> **EXERCISE BRIEF**: Reproduce exactly, and only, the lines below from the one containing "1200x900 pixels." through the one containing "Task: Select By Word match option".

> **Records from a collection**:
Content starts
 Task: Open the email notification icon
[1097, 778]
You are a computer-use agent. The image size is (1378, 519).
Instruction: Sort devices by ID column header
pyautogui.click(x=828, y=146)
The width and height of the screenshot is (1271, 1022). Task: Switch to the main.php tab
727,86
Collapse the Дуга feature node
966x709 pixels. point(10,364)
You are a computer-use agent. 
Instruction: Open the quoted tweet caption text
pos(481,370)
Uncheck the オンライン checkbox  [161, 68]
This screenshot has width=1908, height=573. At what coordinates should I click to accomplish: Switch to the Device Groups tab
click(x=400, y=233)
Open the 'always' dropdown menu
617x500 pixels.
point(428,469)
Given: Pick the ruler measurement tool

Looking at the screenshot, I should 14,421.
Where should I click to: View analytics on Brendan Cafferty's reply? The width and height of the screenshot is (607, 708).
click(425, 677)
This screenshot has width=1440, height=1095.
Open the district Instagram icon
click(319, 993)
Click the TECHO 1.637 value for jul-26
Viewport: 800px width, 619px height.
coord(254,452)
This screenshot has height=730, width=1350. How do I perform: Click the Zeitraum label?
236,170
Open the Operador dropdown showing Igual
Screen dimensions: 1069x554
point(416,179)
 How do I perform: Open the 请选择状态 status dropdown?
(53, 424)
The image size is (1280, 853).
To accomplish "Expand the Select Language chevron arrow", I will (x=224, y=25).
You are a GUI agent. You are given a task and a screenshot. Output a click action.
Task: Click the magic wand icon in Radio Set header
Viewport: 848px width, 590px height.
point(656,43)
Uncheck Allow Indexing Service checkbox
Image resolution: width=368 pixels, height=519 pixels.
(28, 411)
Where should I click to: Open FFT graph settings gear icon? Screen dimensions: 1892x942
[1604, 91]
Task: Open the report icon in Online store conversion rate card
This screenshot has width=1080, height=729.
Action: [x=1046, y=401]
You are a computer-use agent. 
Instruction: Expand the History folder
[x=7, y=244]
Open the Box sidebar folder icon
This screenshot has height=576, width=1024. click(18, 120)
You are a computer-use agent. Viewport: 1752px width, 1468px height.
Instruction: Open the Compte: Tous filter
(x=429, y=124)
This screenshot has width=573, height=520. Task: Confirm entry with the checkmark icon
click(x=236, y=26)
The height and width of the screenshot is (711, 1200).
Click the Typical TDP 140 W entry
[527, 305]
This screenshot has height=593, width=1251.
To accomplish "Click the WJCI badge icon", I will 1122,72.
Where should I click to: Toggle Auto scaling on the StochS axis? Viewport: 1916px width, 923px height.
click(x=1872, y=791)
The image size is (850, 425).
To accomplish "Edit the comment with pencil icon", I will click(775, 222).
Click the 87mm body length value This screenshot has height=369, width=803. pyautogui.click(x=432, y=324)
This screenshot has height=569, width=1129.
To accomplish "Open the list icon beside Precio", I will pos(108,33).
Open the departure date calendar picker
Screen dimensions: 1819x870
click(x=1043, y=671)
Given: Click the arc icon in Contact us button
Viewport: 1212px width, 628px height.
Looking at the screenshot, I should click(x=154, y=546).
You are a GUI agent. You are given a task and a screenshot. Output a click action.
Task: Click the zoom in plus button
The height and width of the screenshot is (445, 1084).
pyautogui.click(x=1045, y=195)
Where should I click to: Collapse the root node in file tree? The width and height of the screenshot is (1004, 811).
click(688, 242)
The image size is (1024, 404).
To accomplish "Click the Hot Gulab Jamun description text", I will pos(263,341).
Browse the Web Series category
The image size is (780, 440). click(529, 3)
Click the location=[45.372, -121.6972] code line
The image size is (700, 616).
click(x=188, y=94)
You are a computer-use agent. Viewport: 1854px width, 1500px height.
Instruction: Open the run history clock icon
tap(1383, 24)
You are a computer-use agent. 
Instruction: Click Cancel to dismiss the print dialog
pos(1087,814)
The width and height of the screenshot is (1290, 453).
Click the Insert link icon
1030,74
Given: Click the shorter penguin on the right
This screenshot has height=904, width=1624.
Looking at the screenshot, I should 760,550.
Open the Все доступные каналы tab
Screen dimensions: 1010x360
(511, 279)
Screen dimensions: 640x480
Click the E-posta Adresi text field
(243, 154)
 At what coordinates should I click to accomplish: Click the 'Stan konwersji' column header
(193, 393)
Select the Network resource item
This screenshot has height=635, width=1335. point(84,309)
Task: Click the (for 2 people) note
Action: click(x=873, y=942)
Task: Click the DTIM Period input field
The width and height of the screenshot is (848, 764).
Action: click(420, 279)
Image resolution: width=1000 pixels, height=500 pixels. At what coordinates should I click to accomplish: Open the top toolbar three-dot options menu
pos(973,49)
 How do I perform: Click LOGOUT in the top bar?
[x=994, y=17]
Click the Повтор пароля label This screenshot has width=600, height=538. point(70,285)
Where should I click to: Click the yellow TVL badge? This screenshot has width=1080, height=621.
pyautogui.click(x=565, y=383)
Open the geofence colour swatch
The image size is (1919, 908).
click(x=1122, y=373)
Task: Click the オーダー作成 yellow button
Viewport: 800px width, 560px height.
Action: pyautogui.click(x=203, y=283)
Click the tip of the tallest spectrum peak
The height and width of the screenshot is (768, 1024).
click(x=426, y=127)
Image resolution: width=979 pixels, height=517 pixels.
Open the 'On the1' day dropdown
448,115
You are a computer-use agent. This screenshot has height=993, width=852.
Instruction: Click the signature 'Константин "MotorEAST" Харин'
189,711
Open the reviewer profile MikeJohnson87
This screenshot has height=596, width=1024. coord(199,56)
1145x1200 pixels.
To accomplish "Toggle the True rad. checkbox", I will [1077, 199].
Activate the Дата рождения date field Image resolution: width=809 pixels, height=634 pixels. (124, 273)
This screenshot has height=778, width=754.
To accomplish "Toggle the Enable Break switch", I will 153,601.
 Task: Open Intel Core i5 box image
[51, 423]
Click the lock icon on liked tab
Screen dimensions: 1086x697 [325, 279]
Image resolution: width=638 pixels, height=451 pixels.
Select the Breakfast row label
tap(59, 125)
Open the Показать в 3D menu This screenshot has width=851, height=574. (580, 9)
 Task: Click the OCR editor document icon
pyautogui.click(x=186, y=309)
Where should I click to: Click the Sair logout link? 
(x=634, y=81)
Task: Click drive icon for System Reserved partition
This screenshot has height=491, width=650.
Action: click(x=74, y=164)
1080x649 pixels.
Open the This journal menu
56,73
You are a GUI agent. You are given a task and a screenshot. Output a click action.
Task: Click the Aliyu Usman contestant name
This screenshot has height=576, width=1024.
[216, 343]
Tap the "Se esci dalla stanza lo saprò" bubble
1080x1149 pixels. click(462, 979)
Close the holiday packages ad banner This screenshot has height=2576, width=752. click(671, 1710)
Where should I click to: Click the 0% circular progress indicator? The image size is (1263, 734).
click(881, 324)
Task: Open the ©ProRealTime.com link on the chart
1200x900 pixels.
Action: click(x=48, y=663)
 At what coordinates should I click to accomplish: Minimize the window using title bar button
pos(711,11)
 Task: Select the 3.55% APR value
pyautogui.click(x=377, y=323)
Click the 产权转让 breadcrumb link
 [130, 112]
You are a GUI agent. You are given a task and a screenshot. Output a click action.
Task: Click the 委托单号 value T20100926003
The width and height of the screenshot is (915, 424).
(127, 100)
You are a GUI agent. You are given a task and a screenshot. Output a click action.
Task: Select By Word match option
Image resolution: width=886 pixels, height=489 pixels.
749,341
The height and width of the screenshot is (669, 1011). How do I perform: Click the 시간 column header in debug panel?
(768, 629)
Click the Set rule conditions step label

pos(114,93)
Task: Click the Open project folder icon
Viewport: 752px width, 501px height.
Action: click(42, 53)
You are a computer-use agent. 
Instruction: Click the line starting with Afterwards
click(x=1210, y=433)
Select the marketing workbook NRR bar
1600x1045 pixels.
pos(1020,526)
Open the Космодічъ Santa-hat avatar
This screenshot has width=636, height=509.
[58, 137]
Content ends
> **TASK OUTPUT**:
1200x900 pixels.
Action: click(x=48, y=663)
 At what coordinates should I click to accomplish: Minimize the window using title bar button
pos(711,11)
 Task: Select the 3.55% APR value
pyautogui.click(x=377, y=323)
Click the 产权转让 breadcrumb link
 [130, 112]
You are a GUI agent. You are given a task and a screenshot. Output a click action.
Task: Click the 委托单号 value T20100926003
The width and height of the screenshot is (915, 424).
(127, 100)
You are a GUI agent. You are given a task and a screenshot. Output a click action.
Task: Select By Word match option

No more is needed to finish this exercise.